Le Temple du Soleil et sa grotte

Simba ultra enthousiaste
Le secteur bas
Le secteur haut et le Temple du Soleil
 Devant, les temples religieux
Au centre, la "carrière" de pierres
Derrière, les terrasse agricoles
En haut dans la forêt, la fin du Camino et Intipuku

Une "maquette" inca du paysage taillée dans la pierre
Un autre habitant des lieux
Après la visite et les explications historiques et religieuses, Simba nous abandonne pour retourner en ville où il nous attendra pour le déjeuner.
On décide de remonter au point de vue duquel on ne voyait rien à notre arrivée mais qui est désormais dégagé. Nous faisons la dernière photo de groupe, la vraie de vraie devant le Machu Picchu ! Très très contents.
Une partie du groupe décide de redescendre également en ville, nous restons avec Karla et Jeroen scotchés devant le spectacle, posés dans l’herbe, au soleil, le top.


Tranquille
Après ce moment de calme totalement paradisiaque, Nico et moi partons découvrir le secteur bas et nous terminons notre séjour sur le site avec un peu de regrets. Le groupe a prévu de se retrouver pour le déjeuner et dire au revoir à Simba donc nous y allons mais on serait bien restés encore quelques heures.



Les Bee Gees sont de retour
Une zone non restaurée

Nous prenons un bus navette qui serpente le long de la montagne vers Aguas Calientes, ou « Machu Picchu Pueblo », la ville la plus touristique vue jusqu’à présent. 

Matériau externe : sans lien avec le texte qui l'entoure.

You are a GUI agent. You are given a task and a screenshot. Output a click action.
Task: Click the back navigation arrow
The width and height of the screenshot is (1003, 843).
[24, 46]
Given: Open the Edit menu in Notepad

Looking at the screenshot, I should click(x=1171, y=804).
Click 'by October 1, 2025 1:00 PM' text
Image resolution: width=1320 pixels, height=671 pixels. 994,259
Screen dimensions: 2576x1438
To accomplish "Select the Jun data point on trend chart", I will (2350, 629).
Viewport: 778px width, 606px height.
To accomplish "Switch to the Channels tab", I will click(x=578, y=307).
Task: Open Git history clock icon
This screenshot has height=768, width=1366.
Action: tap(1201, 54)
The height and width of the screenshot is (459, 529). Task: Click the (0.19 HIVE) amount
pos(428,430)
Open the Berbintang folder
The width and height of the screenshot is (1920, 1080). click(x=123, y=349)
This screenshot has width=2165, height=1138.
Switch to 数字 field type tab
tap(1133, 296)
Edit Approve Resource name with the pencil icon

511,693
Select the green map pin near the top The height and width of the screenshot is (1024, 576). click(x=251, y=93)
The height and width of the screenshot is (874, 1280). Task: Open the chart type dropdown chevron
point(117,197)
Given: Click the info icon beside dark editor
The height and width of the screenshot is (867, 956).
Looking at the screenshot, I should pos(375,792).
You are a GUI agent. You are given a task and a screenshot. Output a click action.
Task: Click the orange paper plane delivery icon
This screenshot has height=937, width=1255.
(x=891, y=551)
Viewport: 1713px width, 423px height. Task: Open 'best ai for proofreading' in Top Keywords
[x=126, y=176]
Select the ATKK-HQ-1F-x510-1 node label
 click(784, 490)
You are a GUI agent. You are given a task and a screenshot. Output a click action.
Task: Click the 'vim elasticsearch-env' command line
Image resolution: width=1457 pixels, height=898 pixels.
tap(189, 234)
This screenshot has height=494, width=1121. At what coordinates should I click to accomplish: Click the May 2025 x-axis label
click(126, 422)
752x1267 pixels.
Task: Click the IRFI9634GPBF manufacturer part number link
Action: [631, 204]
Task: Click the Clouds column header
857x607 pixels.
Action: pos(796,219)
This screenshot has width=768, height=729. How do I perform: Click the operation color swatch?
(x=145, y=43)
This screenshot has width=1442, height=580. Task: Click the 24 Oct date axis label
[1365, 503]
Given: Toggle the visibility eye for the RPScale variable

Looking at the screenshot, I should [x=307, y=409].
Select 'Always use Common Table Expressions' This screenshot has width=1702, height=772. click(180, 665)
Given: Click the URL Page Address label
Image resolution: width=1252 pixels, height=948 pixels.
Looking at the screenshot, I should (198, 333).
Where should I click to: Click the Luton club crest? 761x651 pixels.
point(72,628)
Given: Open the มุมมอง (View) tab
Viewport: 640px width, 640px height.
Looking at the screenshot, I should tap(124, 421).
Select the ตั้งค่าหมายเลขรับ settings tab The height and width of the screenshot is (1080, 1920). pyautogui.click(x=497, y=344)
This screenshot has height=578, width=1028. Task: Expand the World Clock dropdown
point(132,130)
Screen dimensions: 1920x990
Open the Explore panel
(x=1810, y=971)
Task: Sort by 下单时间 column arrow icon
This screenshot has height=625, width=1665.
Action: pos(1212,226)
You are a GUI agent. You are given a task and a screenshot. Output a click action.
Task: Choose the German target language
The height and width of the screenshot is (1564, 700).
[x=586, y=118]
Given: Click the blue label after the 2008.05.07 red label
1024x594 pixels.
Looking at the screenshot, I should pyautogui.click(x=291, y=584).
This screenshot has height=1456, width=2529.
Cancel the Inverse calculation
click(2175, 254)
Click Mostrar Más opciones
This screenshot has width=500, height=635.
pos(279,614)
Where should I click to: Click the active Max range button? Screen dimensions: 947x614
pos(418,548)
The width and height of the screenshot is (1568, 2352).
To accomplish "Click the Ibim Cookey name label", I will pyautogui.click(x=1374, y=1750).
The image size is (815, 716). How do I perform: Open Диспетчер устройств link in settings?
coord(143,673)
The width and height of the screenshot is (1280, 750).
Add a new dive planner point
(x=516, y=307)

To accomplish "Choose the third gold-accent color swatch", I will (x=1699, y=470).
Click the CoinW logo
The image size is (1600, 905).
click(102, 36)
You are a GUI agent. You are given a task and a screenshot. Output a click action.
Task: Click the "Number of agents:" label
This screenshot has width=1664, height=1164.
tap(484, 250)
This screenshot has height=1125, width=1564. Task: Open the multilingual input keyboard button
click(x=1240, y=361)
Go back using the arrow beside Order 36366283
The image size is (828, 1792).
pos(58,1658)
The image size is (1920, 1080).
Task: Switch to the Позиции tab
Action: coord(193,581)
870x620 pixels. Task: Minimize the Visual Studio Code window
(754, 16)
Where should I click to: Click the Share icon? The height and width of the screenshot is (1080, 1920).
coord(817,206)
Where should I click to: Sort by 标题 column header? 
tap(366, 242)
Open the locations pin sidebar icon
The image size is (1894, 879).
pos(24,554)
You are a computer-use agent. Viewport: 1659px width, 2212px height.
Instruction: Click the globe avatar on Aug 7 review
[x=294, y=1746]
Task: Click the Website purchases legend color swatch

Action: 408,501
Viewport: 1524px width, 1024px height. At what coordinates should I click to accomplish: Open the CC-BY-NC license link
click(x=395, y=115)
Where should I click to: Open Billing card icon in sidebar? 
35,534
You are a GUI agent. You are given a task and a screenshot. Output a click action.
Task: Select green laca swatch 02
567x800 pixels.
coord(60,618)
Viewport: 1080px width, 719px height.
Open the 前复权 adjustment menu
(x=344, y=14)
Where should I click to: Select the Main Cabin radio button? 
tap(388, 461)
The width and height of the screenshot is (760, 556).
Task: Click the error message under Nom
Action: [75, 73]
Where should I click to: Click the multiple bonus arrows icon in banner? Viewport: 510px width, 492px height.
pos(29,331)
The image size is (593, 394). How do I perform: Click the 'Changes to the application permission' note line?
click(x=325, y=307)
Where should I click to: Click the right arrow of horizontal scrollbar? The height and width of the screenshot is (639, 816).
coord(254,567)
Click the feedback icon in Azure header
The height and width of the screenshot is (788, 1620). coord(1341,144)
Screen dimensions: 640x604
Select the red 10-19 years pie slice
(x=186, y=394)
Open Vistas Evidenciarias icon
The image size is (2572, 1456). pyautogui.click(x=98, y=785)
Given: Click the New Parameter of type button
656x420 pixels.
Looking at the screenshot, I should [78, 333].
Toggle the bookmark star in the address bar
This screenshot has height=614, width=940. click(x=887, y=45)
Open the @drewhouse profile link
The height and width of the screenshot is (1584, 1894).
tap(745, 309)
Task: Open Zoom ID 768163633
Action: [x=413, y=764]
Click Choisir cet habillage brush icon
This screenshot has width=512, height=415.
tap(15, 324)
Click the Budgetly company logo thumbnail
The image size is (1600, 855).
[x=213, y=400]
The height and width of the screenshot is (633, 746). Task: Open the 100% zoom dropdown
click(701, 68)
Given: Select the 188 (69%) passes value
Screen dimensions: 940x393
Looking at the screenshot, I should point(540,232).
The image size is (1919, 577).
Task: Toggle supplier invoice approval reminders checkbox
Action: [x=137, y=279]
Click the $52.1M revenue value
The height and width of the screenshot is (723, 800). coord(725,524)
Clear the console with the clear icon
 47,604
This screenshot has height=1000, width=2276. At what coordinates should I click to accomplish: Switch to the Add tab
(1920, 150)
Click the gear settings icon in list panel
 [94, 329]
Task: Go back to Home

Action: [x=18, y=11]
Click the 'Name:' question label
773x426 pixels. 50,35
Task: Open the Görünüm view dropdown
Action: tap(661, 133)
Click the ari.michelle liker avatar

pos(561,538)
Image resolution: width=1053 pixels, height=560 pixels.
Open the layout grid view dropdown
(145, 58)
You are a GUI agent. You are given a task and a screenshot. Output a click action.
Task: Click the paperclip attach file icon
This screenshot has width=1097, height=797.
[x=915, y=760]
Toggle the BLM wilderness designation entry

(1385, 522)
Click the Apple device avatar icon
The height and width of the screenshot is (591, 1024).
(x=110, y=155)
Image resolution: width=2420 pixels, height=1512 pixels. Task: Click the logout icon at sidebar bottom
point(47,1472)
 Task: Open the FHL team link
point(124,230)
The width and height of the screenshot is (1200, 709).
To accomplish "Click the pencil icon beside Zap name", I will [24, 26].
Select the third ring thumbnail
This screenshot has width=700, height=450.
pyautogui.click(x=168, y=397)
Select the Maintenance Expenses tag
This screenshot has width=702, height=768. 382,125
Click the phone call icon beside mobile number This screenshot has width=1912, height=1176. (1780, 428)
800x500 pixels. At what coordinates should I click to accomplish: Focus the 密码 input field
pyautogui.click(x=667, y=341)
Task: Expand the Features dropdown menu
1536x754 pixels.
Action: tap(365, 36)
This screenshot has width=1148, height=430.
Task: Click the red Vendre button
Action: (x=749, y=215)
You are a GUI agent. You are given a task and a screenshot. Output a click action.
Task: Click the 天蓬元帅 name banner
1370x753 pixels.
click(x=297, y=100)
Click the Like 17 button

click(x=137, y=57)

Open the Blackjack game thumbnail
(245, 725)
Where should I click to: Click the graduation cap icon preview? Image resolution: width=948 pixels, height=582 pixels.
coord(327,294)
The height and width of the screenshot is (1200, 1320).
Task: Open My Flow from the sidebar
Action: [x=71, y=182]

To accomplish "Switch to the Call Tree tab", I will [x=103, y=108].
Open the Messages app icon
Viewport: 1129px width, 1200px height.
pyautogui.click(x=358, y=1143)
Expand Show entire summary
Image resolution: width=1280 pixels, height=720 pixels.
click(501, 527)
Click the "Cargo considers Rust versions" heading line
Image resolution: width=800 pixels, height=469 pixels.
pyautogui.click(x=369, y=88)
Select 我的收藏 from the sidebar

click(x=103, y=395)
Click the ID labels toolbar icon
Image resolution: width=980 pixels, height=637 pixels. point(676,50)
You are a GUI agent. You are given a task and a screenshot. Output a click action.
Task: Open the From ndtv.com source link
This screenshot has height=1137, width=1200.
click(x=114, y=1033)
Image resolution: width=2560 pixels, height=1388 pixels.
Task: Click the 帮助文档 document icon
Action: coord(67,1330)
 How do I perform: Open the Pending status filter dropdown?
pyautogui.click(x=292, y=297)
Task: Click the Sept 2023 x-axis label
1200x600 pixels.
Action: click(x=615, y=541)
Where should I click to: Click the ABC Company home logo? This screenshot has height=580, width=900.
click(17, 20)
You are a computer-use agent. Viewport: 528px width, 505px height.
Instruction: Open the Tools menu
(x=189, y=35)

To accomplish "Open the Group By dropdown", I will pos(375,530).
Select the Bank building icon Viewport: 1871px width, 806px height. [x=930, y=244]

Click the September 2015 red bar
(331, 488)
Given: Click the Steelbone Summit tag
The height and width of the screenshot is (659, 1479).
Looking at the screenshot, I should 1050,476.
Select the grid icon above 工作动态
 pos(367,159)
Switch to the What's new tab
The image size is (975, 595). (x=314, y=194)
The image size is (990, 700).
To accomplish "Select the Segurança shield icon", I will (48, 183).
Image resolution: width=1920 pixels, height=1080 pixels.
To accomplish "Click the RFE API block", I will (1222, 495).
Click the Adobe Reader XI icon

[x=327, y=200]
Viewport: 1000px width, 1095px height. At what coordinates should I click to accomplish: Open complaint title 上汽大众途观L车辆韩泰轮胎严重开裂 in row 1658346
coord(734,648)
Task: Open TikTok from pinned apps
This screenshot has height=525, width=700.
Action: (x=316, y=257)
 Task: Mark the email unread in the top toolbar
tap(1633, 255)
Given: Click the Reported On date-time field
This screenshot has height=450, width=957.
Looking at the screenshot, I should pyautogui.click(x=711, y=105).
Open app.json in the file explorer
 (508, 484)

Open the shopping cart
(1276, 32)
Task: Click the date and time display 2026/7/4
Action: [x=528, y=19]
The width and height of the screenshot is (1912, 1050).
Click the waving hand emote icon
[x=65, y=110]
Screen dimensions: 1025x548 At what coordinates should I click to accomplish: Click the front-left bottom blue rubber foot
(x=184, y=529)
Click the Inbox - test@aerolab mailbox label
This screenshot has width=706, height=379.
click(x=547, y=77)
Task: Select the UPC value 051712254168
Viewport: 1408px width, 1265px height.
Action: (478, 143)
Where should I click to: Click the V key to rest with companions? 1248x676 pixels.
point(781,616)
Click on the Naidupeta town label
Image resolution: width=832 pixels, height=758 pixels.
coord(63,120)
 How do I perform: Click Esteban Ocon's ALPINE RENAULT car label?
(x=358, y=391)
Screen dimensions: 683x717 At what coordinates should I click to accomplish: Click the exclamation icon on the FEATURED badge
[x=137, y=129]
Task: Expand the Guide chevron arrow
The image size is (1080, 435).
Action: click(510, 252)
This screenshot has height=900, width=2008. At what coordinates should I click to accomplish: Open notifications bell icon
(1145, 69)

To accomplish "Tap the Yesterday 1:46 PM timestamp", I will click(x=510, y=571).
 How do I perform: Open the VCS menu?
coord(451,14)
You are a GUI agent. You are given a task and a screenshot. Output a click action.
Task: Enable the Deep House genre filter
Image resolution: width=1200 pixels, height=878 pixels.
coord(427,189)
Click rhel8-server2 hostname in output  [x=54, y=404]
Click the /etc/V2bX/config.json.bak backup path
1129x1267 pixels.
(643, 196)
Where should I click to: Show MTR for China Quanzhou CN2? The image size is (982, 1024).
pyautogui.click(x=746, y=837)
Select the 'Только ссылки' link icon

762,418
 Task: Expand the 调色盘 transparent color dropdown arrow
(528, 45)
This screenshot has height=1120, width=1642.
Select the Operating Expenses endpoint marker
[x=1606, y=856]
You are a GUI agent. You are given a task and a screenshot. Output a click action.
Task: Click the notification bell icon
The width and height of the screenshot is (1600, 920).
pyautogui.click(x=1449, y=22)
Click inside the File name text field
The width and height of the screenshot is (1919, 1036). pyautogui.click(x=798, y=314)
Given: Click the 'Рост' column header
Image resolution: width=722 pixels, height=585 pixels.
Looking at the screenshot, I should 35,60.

La route en zig zag vers la vallée
Le déjeuner se passe agréablement mais les adieux sont un peu rapides avec les personnes devant prendre le train dans la foulée. Cela fait très bizarre après avoir passé 4 jours ensemble.
Notre train est à 19h30 donc nous avons l’après-midi à tuer, ce qui va s’avérer une torture tellement nous sommes fatigués, la tension et l’excitation ayant chuté, l’énergie étant au point mort voire pire, sans compter que la ville ne nous aide pas car elle n’a absolument aucun charme.

Statue de Pachacutec
Soir d'élections devant la mairie
Après ces quelques heures désagréables nous nous posons dans le train, puis nous enchainons avec un mini-bus qui nous lâche sur la place principale de Cusco. Il est totalement déconseillé de se promener dehors à 23h au Pérou mais nous n’avons pas le choix et rentrons enfin enfin enfin à l’hôtel par les rues désertes. Dernière surprise de la journée, pas d’eau chaude, donc tant pis, je me couche énervée mais épuisée et on s’endort rapidement après cette journée très longue mais totalement gratifiante.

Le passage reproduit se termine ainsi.